Joel Klein, The Huntington’s Molina Curator for the History of Medicine and Allied Sciences, notes that many earlier scientists and philosophers, following the teachings of Aristotle, believed that a vacuum in nature was an impossibility. “When Robert Boyle and other fellows of the newly formed Royal Society of London used the recently invented air pump to show that vacuums can exist and that air pressure is inversely related to its volume, it was transformative,” said Klein. “Boyle and his collaborators also used the air pump to study the nature of air, showing its effects on animal respiration as well as combustion.” But beyond this, the air pump—as pictured in Boyle’s New experiments physico-mechanicall—became emblematic of a new experimentalism that relied on similar machines to produce knowledge via demonstrations among witnesses, such as in the scene depicted by Wright.

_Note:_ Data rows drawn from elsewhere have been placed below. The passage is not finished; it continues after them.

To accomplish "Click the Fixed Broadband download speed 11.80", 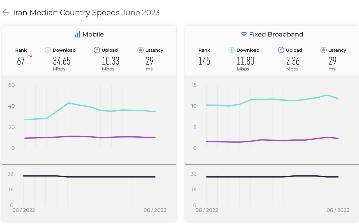I will click(245, 61).
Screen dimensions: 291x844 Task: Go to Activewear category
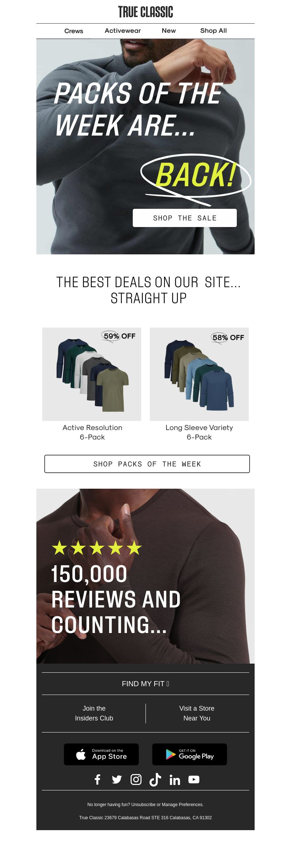pyautogui.click(x=123, y=31)
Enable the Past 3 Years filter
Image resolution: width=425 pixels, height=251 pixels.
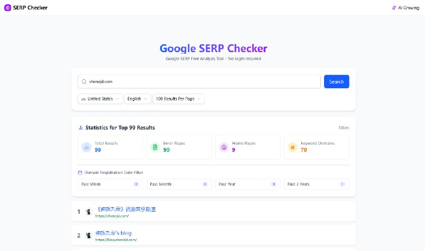[316, 184]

Boyle and his colleagues were not the first to use an air pump, said Klein, nor were they the first to recognize that it could be used to produce natural knowledge. In 1654, German scholar von Guericke (the inventor of the air pump) conducted an extraordinary experiment in which two large copper hemispheres that fit together to form an empty sphere were sealed with grease, then the air was pumped out to create a vacuum within. Thirty horses attempted to pull the hemispheres apart—to no avail. An engraving of this famous experiment from von Guericke’s published account will be on view alongside Boyle’s work.
These scientific advances were not without controversy or moral implications. Klein notes that Boyle himself was troubled by the suffering inflicted on animals in his experiments—and the public was, too. “Criticism of such experimentation was an important factor in the rise of anti-vivisectionist groups opposed to cruelty to animals in the early 19th century,” said Klein.
Other works on view in the exhibition include Wright’s Two Boys by Candlelight, Blowing a Bladder (ca. 1767–73), which shows a pair of youngsters creating a makeshift balloon from a pig’s bladder. The painting emphasizes Wright’s continuing interest in the use of lighting to create a dramatic effect—something he did with such success in Bird in the Air Pump, McCurdy notes. “I would argue, in fact, that the subject of the painting is not so much the boys and their activity as the effect of light,” she said. “Wright even experimented with unusual materials in this painting to get the effect—and the audience reaction—he wanted. Underneath the paint layer of the bladder, there is a thin layer of silver leaf, which Wright applied to add luminosity to the area to mimic the glow of candlelight through the thin membrane.”
A series of public programs will be presented during the run of the exhibition to enhance the gallery experience. These include a lecture on March 9, 2022, by David Solkin, professor emeritus of the Courtauld Institute of Art and one of the leading experts on the history of British art; and a lecture on April 13, 2022, by Tita Chico, professor of English at the University of Maryland, exploring the links between literature and science in the 18th century. Details to be announced.